On Sat, Dec 3, 2022 at 9:34 PM Jeff Janes <jeff.janes@xxxxxxxxx> wrote:
Hot_standby_feedback=on is supposed to prevent this type of conflict, not cause it. I don't know what corner case you might be hitting where it is failing to prevent the conflict. But in any case it is hard to see how turning it off is going to make the conflicts better. On the other hand, you could argue that since it is failing to fix the problem, then you might as well turn it off--it can cause bloat on the master, and while that is not the problem you are complaining about, why risk bloat if you aren't getting a benefit?

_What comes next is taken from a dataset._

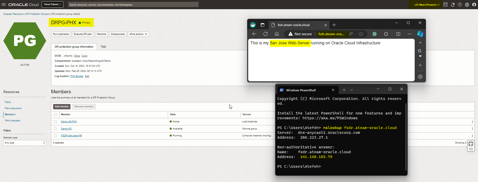Open the user profile avatar icon
The image size is (478, 182).
point(474,5)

Basically my thinking as well.
in addition to increasing the delays, or even disabling the delays by setting them to -1. With replication slots in use, I want to make sure that WAL retention doesn't fill up the WAL volume, would it make sense to not use a slot for this replica (and/or not use streaming replication)?I don't see why either toggling hot_standby_feedback or lengthening the delay would cause the WAL to fill up. I guess if the datafiles get bloated, they could squeeze the space used for pg_wal, but if they are on different volumes that shouldn't happen. And I guess lengthening the max delay could cause the WAL volume to fill up on the replica, which could then back up through the slot to fill up the WAL volume on the master. But unless you are already very close to the edge, I don't think lengthening the delay by 10 minutes would cause a problem.
In the paranoid scenario I've envisioned, the longer delay would cause more WAL to be retained on the primary with replication slots in use, filling up the volume, etc. (exactly as you suggested as well). And yes we're only talking 10 minutes.
Since you already have archiving set up, you could configure your standbys to go fetch WAL from the archive should they need to, in which case you should be able to dispense with the slots without problem.
They are already configured to fall back to WAL restore/recovery from pgBackrest repo if streaming breaks, so I'm very comfortable there. In fact all of our replicas are configured to do this, so maybe disabling slots across the board might not out of order. Although we do use them also as a form of monitoring (ie if there is an inactive replication slot, then we know a replica is not streaming as expected/desired).